• WHAT THE EXERCISE ASKS
Only lines containing "will" are wanted from the data below. Copy those lines.

• Stored records
▬▬▬▬▬▬
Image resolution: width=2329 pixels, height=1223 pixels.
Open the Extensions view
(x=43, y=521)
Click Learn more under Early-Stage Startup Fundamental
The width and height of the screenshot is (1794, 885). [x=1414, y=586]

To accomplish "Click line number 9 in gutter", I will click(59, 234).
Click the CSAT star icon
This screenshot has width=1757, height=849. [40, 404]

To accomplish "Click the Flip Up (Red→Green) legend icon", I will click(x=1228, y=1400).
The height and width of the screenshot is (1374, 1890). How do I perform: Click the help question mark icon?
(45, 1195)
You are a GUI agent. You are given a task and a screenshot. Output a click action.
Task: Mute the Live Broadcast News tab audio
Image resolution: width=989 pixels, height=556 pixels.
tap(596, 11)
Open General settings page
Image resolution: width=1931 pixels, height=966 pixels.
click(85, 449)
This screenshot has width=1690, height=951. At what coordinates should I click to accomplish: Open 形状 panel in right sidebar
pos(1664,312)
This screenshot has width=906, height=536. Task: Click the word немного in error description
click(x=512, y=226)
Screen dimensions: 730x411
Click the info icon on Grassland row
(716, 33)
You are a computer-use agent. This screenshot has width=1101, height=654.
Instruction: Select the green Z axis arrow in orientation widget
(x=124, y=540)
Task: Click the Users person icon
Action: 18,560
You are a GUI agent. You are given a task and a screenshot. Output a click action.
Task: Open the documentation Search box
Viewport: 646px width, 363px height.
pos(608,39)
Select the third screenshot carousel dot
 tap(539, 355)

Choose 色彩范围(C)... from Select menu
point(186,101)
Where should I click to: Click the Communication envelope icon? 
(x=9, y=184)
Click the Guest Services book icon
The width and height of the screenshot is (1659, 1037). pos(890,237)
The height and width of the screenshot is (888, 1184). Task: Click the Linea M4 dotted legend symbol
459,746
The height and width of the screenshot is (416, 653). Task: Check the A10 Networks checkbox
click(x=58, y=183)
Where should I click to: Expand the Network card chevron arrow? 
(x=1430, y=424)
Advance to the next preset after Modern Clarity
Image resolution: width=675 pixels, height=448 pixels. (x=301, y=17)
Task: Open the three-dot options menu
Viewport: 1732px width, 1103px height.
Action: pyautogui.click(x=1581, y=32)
▬▬▬▬▬▬
• COMPLETED EXERCISE
To accomplish "Click line number 9 in gutter", I will click(59, 234).
To accomplish "Click the Flip Up (Red→Green) legend icon", I will click(x=1228, y=1400).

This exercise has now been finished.